Directions for this task
If a picture appears in the records below, drop it, and reproduce everything else exactly.

Source data
▼▼▼
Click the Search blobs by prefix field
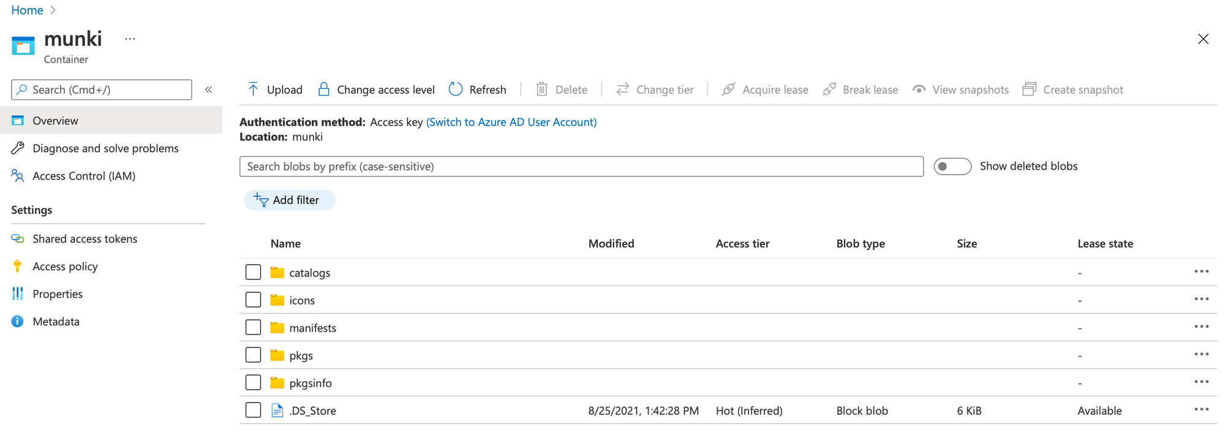The width and height of the screenshot is (1225, 432). click(581, 167)
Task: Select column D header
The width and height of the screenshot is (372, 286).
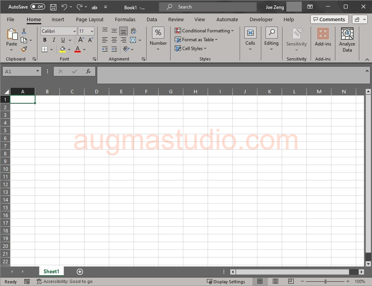Action: click(96, 92)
▲▲▲
Answer below
Click the Search blobs by prefix field
The width and height of the screenshot is (1225, 432). click(581, 167)
Task: Select column D header
The width and height of the screenshot is (372, 286).
Action: click(96, 92)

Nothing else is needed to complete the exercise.